In the context of SNARIMAX time series forecasting, LinearRegression serves as the default internal regressor. The SNARIMAX model constructs feature vectors from lagged values (AR terms), past forecast errors (MA terms), and optional exogenous inputs, then delegates the learning and prediction to the linear regression model. The target is the differenced time series value (after applying the SNARIMAX differencing operator).
The default SNARIMAX regressor is actually a pipeline of StandardScaler | LinearRegression, which normalizes features before feeding them to the linear model. This is important because the constructed lag and error features may have very different scales.
Usage
Understand online linear regression when:
- You are using SNARIMAX with the default regressor and want to understand the internal learning mechanism
- You want to tune the learning rate or regularization of the SNARIMAX regressor
- You are considering replacing the default regressor with a custom one
- You need to understand the SGD convergence properties of the forecasting model
Theoretical Basis
Stochastic Gradient Descent for Linear Regression
The model minimizes the squared error loss via SGD:
Loss(y, hat{y}) = (y - hat{y})^2
Gradient with respect to weights:
dL/dw = -2 * (y - hat{y}) * x = -2 * error * x
Weight update:
w_new = w_old - lr * dL/dw = w_old + 2 * lr * error * x
Intercept update (separate learning rate):
b_new = b_old + intercept_lr * error
Regularization
The model supports L1 and L2 regularization:
- L2 regularization (Ridge): Adds
l2 * ||w||^2to the loss, pushing weights toward zero while maintaining smooth weight vectors - L1 regularization (Lasso): Adds
l1 * ||w||_1to the loss, encouraging sparsity in the weight vector
Role in SNARIMAX
When SNARIMAX is configured with default settings, the internal learning step is:
At each time step t:
1. features = {y_{t-1}: val, y_{t-2}: val, ..., e_{t-1}: val, ...}
(constructed from AR lags, seasonal lags, MA errors, seasonal MA errors)

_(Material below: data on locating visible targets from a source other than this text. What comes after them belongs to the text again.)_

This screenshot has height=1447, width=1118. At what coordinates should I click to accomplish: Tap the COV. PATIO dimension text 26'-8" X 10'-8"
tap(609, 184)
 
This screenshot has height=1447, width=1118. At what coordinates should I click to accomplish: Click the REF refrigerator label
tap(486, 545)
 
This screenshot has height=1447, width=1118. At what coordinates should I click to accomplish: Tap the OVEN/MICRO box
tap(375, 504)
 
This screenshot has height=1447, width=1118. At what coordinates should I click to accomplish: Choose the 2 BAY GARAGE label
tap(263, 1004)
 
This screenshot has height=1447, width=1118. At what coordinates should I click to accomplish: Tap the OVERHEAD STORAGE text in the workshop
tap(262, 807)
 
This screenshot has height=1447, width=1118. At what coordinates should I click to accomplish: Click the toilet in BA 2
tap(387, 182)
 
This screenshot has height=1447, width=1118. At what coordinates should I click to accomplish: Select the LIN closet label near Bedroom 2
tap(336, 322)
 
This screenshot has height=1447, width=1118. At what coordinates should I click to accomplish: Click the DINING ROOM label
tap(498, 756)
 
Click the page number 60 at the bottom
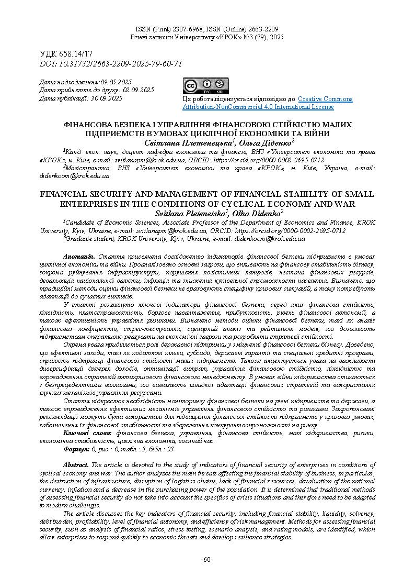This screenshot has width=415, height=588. coord(207,560)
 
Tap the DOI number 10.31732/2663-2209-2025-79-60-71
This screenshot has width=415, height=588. coord(119,63)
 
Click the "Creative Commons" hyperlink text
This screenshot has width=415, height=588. coord(325,99)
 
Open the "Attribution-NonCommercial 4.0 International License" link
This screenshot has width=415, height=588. coord(258,107)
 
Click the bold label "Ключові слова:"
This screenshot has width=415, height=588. coord(87,434)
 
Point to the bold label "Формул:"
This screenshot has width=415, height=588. coord(76,449)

2. target = y'_t (differenced observation)
3. StandardScaler normalizes features
4. LinearRegression:
a. hat{y'}_t = w^T * scaled_features + b
b. w -= lr * gradient(Squared_loss, hat{y'}_t, y'_t)

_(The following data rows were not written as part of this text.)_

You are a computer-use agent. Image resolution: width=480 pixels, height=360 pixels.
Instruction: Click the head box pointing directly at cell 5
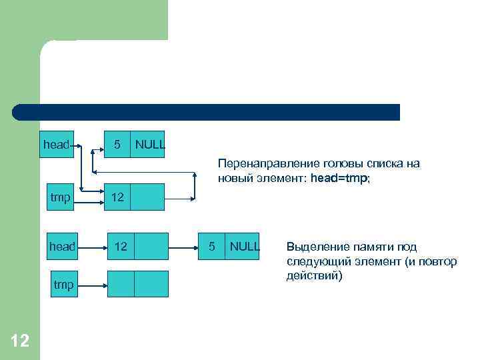coord(56,145)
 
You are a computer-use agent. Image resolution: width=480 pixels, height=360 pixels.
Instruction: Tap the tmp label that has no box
coord(63,285)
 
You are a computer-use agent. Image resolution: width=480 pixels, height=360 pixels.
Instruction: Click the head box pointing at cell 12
coord(62,246)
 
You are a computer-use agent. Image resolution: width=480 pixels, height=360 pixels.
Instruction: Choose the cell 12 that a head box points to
coord(121,246)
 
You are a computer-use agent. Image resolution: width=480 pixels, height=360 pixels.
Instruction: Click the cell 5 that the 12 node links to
coord(211,246)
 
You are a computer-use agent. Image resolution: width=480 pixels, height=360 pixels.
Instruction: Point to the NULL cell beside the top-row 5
coord(149,145)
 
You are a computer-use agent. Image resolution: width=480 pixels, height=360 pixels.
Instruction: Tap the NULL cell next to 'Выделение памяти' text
coord(243,246)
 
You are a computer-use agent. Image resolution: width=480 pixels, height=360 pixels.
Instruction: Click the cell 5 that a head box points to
coord(117,145)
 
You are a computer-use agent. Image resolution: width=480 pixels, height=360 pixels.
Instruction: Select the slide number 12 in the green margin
coord(20,341)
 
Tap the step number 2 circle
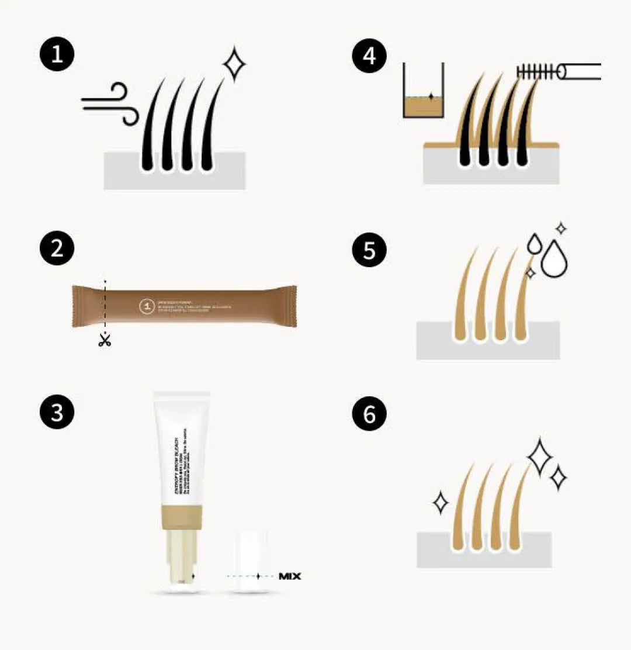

This means the linear regression weights directly correspond to the autoregressive coefficients of the time series model (after accounting for the standard scaling).
Convergence and Adaptation
- Default optimizer: SGD with learning rate 0.01
- Default loss: Squared loss
- Gradient clipping: Default clip at 1e12 to prevent exploding gradients
- Weight initialization: Zeros by default (via
optim.initializers.Zeros())
The constant learning rate of SGD provides continuous adaptation: the model never fully "converges" but instead tracks changing patterns. This is a feature, not a bug, in the online forecasting context where the data distribution may shift over time.